Issue 2 - INTRODUCTION TO CANCER BIOLOGY: THE SOMATIC MUTATION THEORY

What is cancer? That's a hard question, but I'd answer like this: Cancer is a Darwinian, somatic evolutionary process driven by the sequential accumulation of genetic and structural alterations in individual cells. This offers some introduction to the theoretical frameworks of this definition

Issue 2 - INTRODUCTION TO CANCER BIOLOGY: THE SOMATIC MUTATION THEORY
A chromosome ideogram... With future newsletters it will all come to make sense, but briefly. Chromosome ideograms are arranged pter–qter clockwise, with centromeres indicated in red. Inner tracks depict somatic alterations: validated insertions (light green), deletions (dark green), heterozygous and homozygous substitutions (light and dark orange), coding substitutions (silent, grey; missense, purple; nonsense, red; splice-site, black), copy number (blue), regions of loss of heterozygosity (LOH; red), and validated rearrangements (intrachromosomal, green; interchromosomal, purple).
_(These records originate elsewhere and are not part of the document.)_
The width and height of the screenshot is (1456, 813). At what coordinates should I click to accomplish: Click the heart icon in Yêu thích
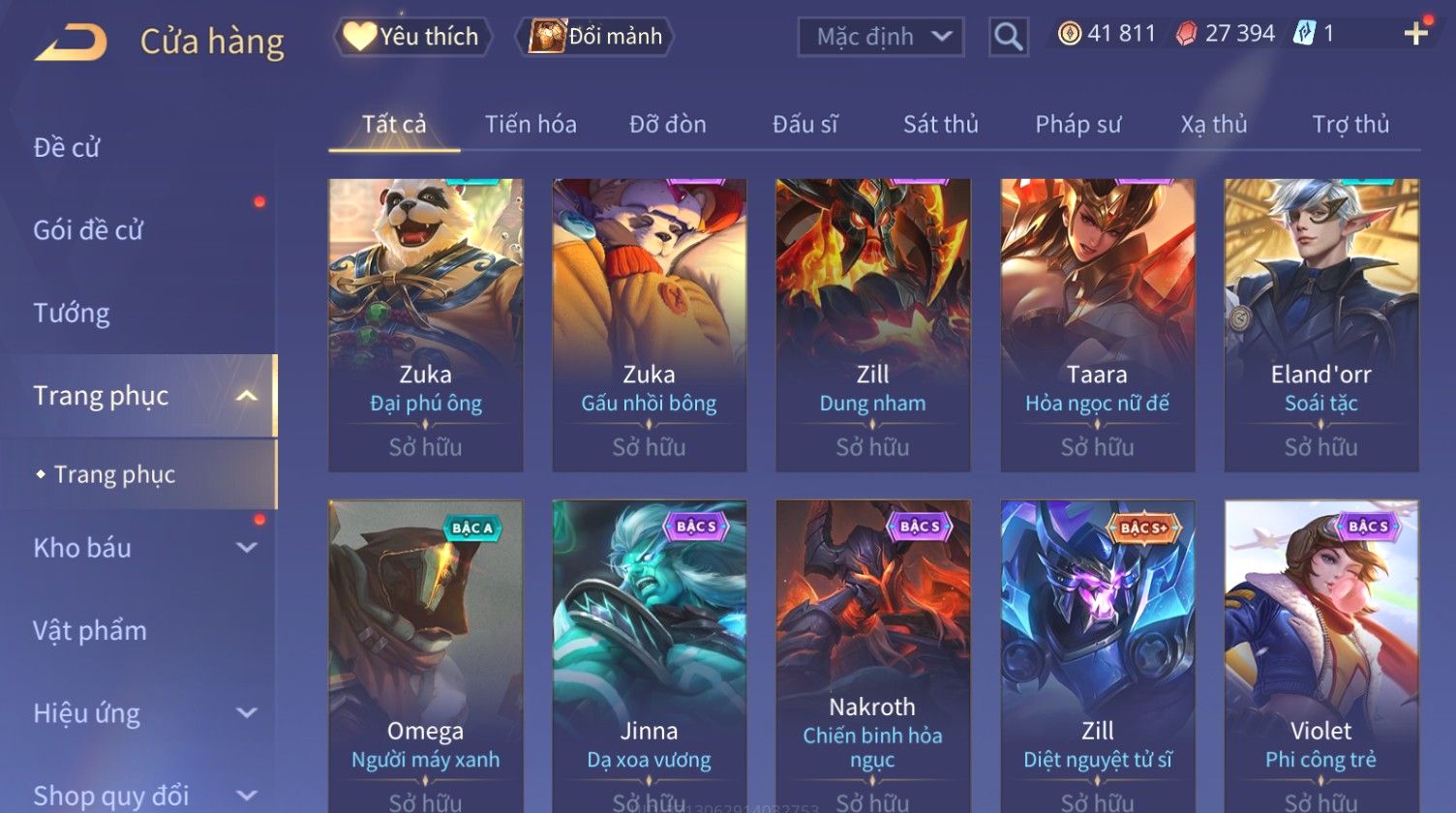(x=359, y=37)
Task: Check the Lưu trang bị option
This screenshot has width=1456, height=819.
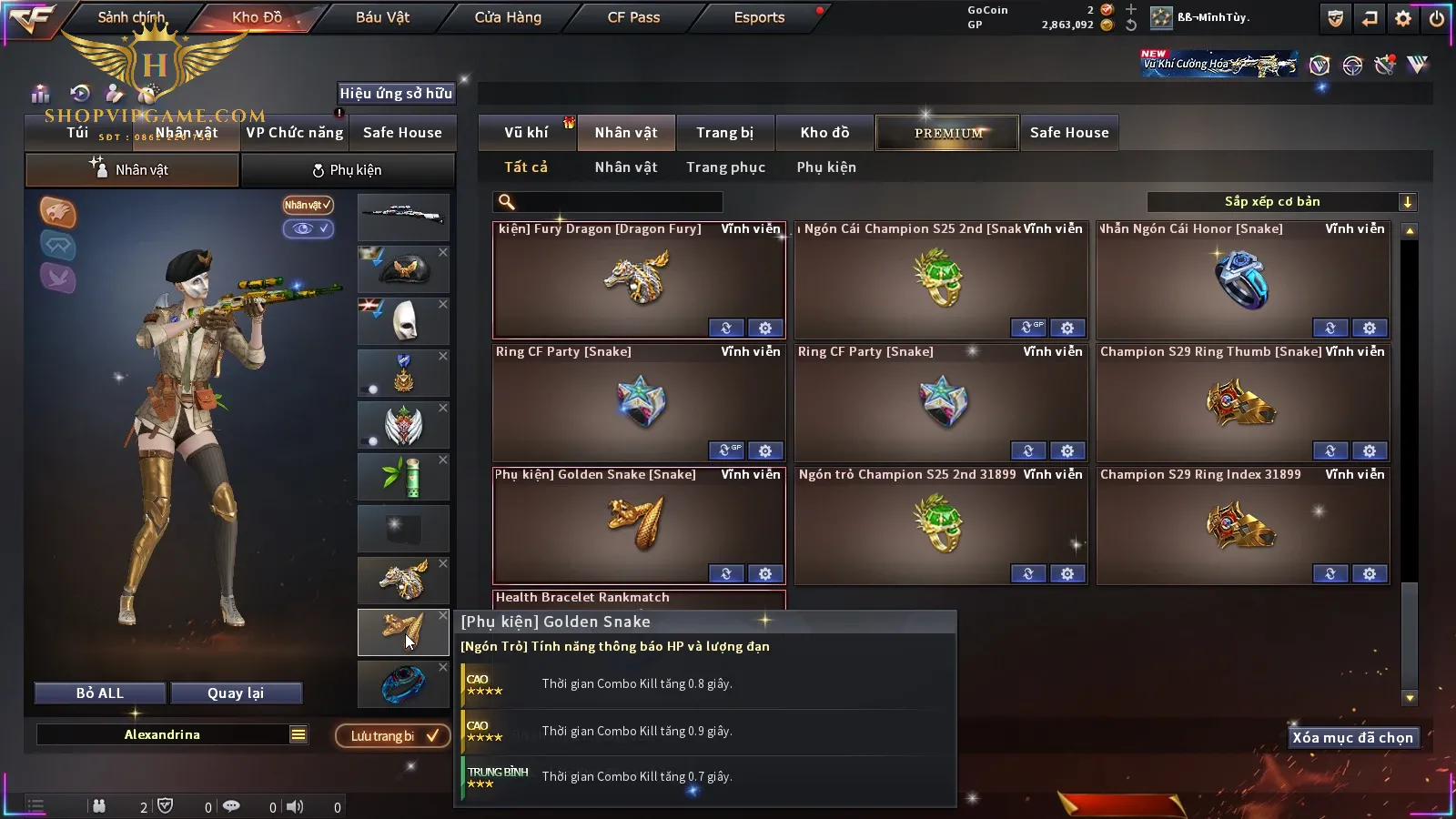Action: coord(393,735)
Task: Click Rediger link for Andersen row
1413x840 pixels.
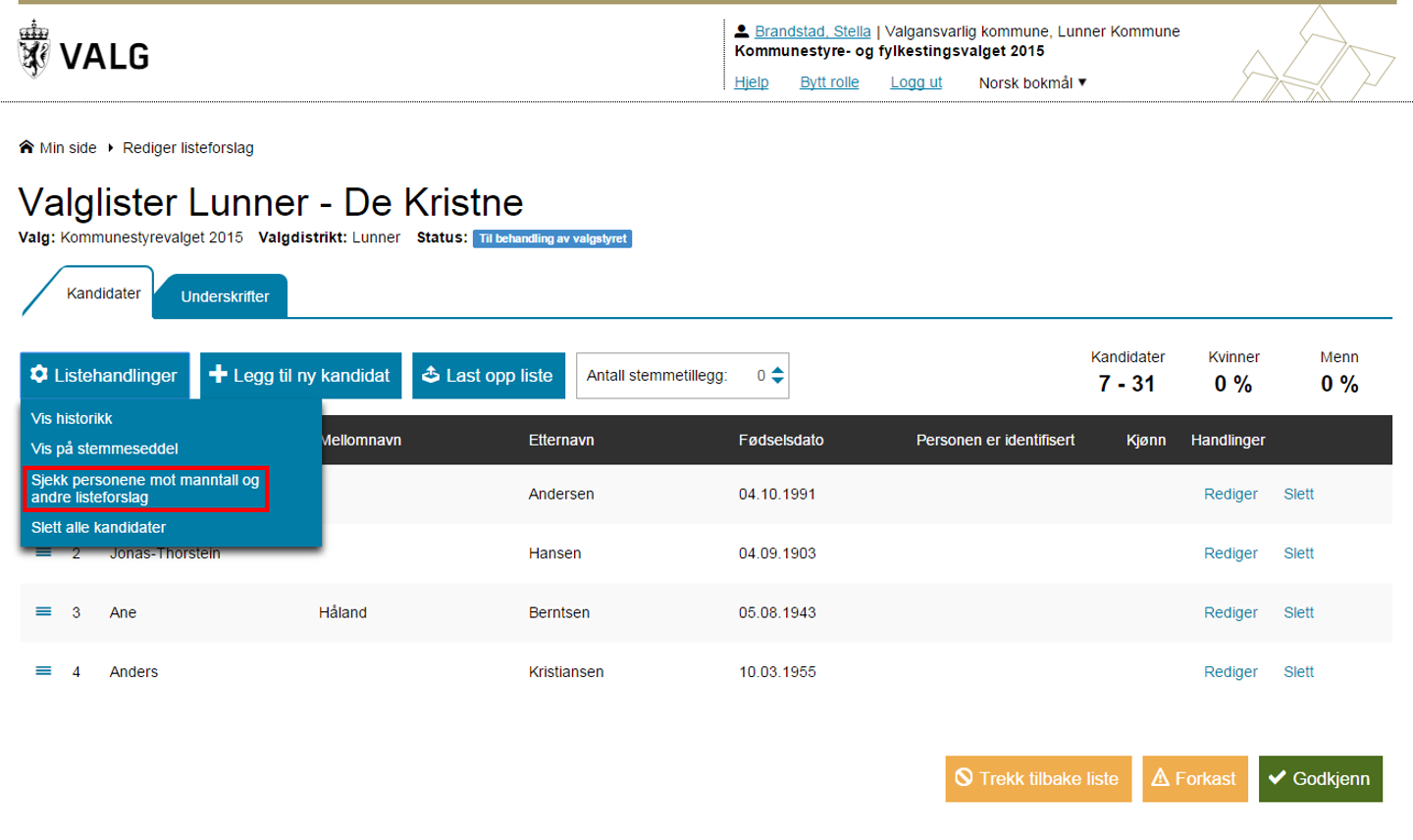Action: pyautogui.click(x=1230, y=494)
.... Cancer is a Darwinian, somatic evolutionary process driven by the sequential accumulation of genetic and structural alterations in individual cells. This is the cancer gene theory AKA somatic mutation theory that was first theorised by Peter Nowell in 1976. It posits that a subset of the gained alterations provides a heritable selective advantage, enhancing proliferation, survival, or adaptability thereby increasing the frequency of these clones within the tissue ecosystem. Over time, through cycles of mutation and selection, a dynamic tumour population emerges, comprising subclones whose composition changes in response to internal pressures and external therapies (see following figure).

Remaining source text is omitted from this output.